LETTER: Climate action lacking from 'so-called leaders'

'Surely, we should expect better from our leaders as the consequences of climate change grow ever clearer,' says letter writer
200722_climate change image pexels-markus-spiske-2990610
Stock photo

MidlandToday welcomes letters to the editor at [email protected] or via our website. Please include your daytime phone number and address (for verification of authorship, not publication).

While there are many in our community and across Canada who will applaud the call from conservative premiers and Conservative Leader Pierre Poilievre to cancel the “carbon tax” (as they call it), there is little doubt that those calling the loudest are motivated, not by a concern about climate change, but by seeing opposition to the carbon pricing program as a political wedge issue at this time.

In short, they’re busy playing politics with the future of our world and the world of our children.

A recent message from the David Suzuki Foundation points out that “the governor of the Bank of Canada estimates that (carbon pricing) adds about 0.15 per cent each year to inflation.” In spite of this, those opposed to the carbon tax (hello, big oil and supporters) are calling for cancellation of the program on heating oil and natural gas for affordability reasons — conveniently forgetting that oil and natural gas are prime sources of the emissions that are responsible for the changes in our climate, changes bringing catastrophic damages to places around the world along with the huge costs of these weather-related events.

Meanwhile, all Canadians are receiving a four-times-a-year dividend payment from the carbon pricing program. Also meanwhile, Canada’s oil companies are recording record profits as war pushes the price of oil and gas higher around the world. (Yet another reason to be ending their use?) Shouldn’t we be asking these very oil companies to use some of their profits to reduce emissions? Some voices are suggesting that Canada should be taxing these ‘windfall profits’ and using the revenue to move more quickly to cut fossil-fuel use in our country.

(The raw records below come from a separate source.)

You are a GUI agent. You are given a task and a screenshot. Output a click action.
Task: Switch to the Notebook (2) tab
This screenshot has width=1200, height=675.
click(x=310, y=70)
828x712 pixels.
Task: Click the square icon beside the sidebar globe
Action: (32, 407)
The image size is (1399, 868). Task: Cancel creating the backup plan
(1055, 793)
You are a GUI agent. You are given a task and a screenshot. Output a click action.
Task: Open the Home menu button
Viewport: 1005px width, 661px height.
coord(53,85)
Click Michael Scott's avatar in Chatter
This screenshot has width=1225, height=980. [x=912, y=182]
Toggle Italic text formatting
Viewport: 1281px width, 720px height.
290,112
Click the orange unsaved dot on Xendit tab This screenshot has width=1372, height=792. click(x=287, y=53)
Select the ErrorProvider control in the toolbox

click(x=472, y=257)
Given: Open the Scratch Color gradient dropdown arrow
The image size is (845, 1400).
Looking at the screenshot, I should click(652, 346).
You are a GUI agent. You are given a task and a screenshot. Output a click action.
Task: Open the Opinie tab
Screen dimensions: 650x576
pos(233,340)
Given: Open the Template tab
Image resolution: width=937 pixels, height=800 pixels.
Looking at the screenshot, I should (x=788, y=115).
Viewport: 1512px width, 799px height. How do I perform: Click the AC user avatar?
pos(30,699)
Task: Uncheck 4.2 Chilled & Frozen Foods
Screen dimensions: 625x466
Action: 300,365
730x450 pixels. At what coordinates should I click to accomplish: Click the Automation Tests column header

Meanwhile, the Suzuki Foundation also notes the following: “A national carbon-pricing system is a cornerstone of Canada’s climate policy. It will account for up to one-third of the emissions reductions projected by 2030, according to the federal government. Economists say it’s one of the most effective ways to reduce emissions. While it’s been poorly communicated, most households in provinces under the federal policy, and especially those that struggle the most with affordability, are better off thanks to quarterly rebates.” (Bold lettering mine.)

And those conservative ‘leaders’ calling the loudest? Where are their plans to reduce carbon emissions? Where are their calls for action to tackle the causes and consequences of increasing heat in our atmosphere?

What’s the message? Save a few dollars now — and to hell with the future of the planet?

Recent reports now show the world likely will not hold the temperature increase to the 2015 Paris Agreement’s 1.5 degrees above the pre-industrial average; instead, we now will have difficulty meeting a two-degree cap. More aggressive action is called for from governments everywhere. And against this background we hear loud cries for less action from many of Canada’s so-called ‘leaders.’

Surely, we should expect better from our leaders as the consequences of climate change grow ever clearer — and more damaging. Is it any wonder our children are growing increasingly anxious about their futures in the face of such cowardice from the representatives of their elders?